The draft determination is concerned with the situation where non-resident investors establish a company that is resident in a country with which Australia has a tax treaty, and that company acquires an Australian asset that is later sold at a profit that has an income character. Ordinarily, the business profits article in the treaty would prevent Australia from taxing that income profit if it was not derived in connection with a business carried on by the non-resident company through a permanent establishment (ie a branch) in Australia. The draft determination provides the following example of a situation in which Part IVA may be applied to deny the treaty exemption to the non-resident investor:

  • A Dutch holding company establishes a wholly owned Australian incorporated company to acquire an Australian resident target company.
  • The Dutch company is owned by a Luxembourg incorporated entity that is owned by a Cayman Islands resident entity. The Cayman Islands entity is controlled by US resident investors and a private equity group.
  • The Australian company was acquired for the purpose of selling it at a profit via an IPO.
  • There is no commercial reason for using the Luxembourg and Dutch companies in the ownership chain.
  • The Dutch company sells its shares in the Australian holding company at a profit.

The draft determination states that this structure gives rise to a tax benefit for Part IVA purposes for the Caymans entity because if it acquired the Australian holding company and sold it at for a profit that was income that would be liable for Australian income tax without any tax treaty relief. Further, in the absence of commercial reasons for the interposition of the Luxembourg and Dutch companies between the Caymans entity and the Australian holding company, the draft determination states that it would be concluded that the dominant purpose would be the obtaining of that tax benefit. The implication of this is that the ATO would regard the Caymans entity as the taxpayer liable for Australian tax on the profit on the sale of the investment.

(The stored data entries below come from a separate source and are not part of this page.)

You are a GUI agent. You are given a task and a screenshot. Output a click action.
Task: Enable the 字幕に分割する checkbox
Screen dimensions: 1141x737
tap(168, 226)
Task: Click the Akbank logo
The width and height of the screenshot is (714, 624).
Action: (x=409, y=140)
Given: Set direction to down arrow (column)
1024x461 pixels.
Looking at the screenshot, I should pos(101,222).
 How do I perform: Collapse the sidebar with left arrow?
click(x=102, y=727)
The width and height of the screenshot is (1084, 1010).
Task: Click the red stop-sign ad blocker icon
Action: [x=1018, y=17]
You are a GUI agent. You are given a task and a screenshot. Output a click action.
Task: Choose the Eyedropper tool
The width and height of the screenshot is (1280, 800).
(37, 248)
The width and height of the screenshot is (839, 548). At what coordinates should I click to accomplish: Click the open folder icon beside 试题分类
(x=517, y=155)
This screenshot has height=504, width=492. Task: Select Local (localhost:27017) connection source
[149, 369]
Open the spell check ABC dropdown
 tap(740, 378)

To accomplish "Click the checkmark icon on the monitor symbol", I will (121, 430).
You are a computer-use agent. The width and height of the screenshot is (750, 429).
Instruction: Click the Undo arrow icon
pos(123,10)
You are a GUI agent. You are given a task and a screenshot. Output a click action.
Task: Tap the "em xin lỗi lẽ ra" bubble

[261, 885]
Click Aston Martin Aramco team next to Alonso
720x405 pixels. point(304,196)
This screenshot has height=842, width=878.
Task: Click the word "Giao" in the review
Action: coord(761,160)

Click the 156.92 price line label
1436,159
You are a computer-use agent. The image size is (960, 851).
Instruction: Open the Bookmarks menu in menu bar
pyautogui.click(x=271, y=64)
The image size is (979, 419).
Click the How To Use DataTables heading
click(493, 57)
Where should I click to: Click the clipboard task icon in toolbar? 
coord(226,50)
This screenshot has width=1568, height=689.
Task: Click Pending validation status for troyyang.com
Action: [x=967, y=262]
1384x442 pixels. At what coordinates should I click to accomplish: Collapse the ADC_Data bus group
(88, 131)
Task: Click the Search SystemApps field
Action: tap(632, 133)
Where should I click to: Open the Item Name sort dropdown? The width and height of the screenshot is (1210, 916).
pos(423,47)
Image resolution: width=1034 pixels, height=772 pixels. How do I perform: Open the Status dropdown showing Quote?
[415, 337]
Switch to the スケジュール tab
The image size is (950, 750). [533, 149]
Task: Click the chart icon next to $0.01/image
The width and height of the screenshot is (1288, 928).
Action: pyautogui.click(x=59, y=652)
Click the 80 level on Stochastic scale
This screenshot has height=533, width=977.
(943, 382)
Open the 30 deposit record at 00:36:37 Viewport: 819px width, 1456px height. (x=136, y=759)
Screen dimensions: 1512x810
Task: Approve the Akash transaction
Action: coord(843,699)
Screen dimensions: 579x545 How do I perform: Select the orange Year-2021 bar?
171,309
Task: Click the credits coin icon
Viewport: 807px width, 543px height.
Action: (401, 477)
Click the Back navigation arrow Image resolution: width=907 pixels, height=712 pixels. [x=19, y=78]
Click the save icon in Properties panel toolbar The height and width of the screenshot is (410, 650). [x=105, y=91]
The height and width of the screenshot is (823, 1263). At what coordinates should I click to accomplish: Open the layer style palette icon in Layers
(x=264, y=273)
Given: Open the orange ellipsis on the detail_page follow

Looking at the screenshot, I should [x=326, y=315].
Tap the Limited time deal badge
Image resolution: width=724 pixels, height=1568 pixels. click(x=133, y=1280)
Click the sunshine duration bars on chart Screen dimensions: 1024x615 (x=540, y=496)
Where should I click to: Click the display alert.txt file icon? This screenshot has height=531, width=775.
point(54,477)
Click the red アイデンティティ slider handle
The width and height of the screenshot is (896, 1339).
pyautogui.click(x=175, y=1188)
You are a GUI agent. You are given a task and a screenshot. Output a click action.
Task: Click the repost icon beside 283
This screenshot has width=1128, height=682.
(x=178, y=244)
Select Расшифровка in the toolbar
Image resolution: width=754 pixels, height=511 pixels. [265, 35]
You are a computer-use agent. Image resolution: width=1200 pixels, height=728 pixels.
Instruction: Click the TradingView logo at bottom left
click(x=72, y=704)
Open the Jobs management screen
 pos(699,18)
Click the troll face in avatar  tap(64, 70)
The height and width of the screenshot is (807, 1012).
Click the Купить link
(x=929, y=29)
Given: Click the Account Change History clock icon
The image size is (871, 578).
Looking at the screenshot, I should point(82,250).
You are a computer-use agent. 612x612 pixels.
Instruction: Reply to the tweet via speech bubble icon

In determining whether there is a commercial purpose for the use of the Luxembourg and Netherlands companies in the structure described in the example, the draft determination considers the following features to be relevant:

  • both of the companies were holding companies whose primary undertaking was to hold shares in the next company in the ownership chain;
  • each of the companies has little or no other business activity; and
  • there are no regulatory reasons for the companies to be utilised.
Comment

The following points can be made in relation to TD 2009/D17:

  • Even though it is assumed that the investors in the Caymans entity are US residents, it is assumed that the alternative investment would involve the Caymans entity investing directly into the Australian holding company. Australia has a tax treaty with the US. If the US investors invested directly into Australia, or used a US entity to invest into Australia, no Australian tax would be payable on the profit on sale of the Australian holding company.
  • In circumstances where a US investor established a Netherlands holding company to invest in Australia and the Netherlands holding company realised the investment for a profit that was of an income character, Part IVA should not apply if the US investor could obtain treaty protection under the US-Australia treaty if it invested directly. The difference between this case and the example in the draft determination seems to be that for non-Australian tax reasons a Caymans entity is used in the structure. The Luxembourg entity has no Australian tax significance because it is used to ensure no Netherlands withholding tax is paid when the Netherlands company pays dividends.
  • This illustrates the difficulty in applying Part IVA, rather than specific treaty rules, to deal with 'treaty shopping'. The ATO's position appears to be that it will not trace through entities established in tax haven jurisdictions to act as pooled investment vehicles even if all of the ultimate investors are resident in countries with which Australia has tax treaties, and the pooled investment vehicle has clearly not been established to obtain Australian tax benefits.
  • If the Netherlands holding company had other activities, including, for example, holding shares in companies in other countries, then it should be less likely that it would be disregarded under Part IVA.